分析結果を出すことと、会議で「継続・条件変更・撤退」を決めることは違う。
グラフは出せる。相関も説明できる。
だが、
- この指標は疑うべきか
- まだ続けるのか
- いつ止めるのか
そこまで踏み込めなければ、意思決定は動かない。
ここが想像以上に難しかった。
「意思決定の設計」というレイヤー
今回の気づきはこれだ。
データドリブン経営とは、データを使うことではない。
判断の質を上げる仕組みを作ることだ。
そのためには、例えば次のような設計が必要になる。
- 疑うタイミングを設計する
- 撤退基準をあらかじめ決める
- 決定因子(判断要因)を構造化する
- 役割ごとの「見る指標」を分ける
つまり、
KPI設計 = 指標設計
ではなく、
KPI設計 = 意思決定設計
だったのだ。
だからこそ、面白い
正直に言えば、甘く見ていた。
「分析はできる。
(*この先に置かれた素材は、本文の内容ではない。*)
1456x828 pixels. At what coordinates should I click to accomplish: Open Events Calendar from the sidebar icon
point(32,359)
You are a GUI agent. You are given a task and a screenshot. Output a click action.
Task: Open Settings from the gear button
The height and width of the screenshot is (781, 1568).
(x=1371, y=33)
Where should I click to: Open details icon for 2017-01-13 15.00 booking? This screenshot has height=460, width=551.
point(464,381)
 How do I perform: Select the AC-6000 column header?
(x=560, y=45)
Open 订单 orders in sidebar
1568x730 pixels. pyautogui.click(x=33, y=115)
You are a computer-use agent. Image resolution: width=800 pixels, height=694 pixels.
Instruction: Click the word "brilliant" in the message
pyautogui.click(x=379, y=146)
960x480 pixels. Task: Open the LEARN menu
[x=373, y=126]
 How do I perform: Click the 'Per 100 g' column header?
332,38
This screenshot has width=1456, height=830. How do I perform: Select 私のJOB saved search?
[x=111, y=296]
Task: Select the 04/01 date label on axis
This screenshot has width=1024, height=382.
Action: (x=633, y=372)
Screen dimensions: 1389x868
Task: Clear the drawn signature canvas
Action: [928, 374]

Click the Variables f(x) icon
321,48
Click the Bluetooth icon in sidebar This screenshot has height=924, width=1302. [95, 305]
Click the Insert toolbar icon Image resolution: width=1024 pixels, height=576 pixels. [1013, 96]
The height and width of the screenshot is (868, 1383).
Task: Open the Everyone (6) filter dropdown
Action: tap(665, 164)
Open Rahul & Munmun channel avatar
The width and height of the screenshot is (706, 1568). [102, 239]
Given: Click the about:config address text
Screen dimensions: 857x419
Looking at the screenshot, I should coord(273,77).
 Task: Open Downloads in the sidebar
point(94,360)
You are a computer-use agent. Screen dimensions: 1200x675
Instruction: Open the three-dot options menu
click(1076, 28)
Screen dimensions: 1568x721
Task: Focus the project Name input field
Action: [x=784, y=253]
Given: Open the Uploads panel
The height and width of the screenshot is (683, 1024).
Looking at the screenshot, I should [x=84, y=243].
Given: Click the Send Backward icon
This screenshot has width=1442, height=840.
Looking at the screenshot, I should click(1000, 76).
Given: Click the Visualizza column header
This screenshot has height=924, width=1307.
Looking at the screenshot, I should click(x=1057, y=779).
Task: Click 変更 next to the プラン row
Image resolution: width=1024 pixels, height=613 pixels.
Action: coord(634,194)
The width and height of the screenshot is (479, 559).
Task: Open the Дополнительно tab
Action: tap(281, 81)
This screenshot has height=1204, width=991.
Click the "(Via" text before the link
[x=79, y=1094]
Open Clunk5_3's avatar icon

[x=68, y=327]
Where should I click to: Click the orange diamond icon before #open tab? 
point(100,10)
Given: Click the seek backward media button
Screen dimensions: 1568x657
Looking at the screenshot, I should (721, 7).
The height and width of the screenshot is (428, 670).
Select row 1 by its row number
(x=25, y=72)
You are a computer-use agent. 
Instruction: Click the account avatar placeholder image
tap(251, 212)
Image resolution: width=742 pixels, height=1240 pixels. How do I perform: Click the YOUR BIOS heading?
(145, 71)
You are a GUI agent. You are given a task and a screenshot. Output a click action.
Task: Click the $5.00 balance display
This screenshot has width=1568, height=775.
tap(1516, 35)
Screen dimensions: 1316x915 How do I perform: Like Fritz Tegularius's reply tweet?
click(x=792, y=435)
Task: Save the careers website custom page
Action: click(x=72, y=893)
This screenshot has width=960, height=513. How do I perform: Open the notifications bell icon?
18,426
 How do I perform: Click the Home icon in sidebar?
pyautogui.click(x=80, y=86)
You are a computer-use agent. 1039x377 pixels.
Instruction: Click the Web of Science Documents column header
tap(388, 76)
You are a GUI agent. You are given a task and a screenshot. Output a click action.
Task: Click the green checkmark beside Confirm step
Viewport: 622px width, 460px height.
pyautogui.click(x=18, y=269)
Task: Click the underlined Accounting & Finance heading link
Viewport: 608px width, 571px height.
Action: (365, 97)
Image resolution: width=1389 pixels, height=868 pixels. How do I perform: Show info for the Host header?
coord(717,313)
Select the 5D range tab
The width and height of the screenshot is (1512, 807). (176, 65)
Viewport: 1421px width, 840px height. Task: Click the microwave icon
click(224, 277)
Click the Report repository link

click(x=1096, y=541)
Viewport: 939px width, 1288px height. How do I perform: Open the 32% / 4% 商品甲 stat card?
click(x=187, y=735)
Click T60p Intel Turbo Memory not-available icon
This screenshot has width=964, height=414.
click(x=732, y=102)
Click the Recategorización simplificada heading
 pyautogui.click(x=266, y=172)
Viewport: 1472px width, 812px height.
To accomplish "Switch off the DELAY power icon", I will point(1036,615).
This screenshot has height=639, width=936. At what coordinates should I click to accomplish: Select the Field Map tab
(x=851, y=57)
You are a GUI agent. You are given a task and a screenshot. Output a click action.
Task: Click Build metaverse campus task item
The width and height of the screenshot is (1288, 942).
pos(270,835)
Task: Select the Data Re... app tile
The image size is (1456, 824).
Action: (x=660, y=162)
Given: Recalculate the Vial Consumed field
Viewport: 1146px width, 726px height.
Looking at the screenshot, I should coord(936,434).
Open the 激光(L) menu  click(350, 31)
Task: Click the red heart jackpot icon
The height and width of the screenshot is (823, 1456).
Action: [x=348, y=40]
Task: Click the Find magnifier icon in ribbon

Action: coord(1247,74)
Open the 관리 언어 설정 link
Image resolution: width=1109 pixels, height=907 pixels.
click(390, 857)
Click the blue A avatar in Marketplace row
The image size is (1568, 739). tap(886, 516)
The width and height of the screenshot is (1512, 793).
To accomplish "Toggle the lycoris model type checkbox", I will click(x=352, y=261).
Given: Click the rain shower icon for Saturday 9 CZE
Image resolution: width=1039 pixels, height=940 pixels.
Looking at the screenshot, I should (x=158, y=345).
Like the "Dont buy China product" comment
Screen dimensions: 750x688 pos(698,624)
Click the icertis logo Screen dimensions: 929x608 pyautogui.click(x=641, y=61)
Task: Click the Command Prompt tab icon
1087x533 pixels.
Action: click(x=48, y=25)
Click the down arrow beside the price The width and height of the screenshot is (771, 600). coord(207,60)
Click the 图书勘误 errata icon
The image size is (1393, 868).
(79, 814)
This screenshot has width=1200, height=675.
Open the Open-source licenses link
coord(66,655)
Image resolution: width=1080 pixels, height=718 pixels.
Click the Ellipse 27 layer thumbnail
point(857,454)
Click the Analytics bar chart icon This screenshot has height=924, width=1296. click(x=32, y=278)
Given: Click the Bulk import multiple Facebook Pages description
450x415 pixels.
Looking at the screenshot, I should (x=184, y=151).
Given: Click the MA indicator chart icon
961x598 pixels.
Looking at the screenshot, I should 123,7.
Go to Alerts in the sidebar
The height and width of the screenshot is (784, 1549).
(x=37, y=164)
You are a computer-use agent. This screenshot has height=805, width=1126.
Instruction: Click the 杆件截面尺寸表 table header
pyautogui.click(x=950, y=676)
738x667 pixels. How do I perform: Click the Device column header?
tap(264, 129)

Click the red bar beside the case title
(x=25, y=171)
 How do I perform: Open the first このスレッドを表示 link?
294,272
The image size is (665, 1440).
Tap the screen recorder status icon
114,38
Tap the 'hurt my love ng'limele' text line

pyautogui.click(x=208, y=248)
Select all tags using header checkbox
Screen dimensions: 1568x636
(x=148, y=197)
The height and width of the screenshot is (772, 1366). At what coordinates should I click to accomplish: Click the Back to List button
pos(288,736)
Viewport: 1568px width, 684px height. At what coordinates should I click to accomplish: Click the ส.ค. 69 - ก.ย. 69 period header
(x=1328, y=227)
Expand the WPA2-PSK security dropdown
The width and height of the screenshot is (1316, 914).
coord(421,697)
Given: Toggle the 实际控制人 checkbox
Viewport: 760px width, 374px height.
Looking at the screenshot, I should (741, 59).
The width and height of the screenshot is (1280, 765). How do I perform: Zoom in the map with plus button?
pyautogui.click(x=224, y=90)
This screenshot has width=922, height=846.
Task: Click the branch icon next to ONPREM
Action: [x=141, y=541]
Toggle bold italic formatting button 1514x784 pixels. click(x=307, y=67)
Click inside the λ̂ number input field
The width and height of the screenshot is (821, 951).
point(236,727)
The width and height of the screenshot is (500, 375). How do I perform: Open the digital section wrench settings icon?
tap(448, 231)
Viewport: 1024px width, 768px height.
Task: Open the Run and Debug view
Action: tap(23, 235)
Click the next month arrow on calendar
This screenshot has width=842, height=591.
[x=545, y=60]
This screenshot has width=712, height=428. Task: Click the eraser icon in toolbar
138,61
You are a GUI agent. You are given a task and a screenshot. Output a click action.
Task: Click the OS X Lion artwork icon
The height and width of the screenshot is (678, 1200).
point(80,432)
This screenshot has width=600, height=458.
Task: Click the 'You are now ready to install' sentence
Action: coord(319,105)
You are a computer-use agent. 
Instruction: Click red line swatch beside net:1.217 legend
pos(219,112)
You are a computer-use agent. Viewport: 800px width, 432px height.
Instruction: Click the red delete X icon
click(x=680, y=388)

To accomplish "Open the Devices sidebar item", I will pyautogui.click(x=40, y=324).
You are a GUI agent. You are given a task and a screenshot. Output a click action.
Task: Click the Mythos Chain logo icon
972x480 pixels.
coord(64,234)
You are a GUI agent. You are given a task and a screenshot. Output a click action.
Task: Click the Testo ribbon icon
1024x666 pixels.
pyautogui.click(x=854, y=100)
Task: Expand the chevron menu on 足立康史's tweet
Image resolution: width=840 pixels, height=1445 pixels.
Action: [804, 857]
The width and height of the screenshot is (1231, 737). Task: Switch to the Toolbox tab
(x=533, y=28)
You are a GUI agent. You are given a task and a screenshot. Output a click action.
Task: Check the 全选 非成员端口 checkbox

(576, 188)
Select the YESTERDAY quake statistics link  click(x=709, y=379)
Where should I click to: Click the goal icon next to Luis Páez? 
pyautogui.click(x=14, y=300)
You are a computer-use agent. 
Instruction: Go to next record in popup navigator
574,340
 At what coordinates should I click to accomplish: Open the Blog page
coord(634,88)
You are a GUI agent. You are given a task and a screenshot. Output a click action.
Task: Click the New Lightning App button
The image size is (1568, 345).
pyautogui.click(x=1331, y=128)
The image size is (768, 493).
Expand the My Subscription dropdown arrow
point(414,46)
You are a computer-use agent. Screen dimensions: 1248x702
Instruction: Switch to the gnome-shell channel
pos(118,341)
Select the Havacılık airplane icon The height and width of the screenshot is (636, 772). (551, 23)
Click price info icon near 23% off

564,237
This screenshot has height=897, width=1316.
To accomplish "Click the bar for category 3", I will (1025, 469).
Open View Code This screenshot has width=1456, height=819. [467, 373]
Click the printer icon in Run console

だから回せるはずだ」と。
しかし違った。
KPIは作れる。統計も使える。
だが、「意思決定を動かす構造」を作るのは簡単ではない。
だからこそ、面白い。
実践を積めば、今は見えていないレイヤーが必ず見えてくる。
分析の先にある「構造としての判断設計」。
この分野は、まだまだ深い。
だからこそ、構造で考え続けたい。
結論
データドリブン経営は、「データを使うこと」ではない。
「判断の質を上げる仕組みを作ること」だ。
ここからが、本当の修行なのかもしれない。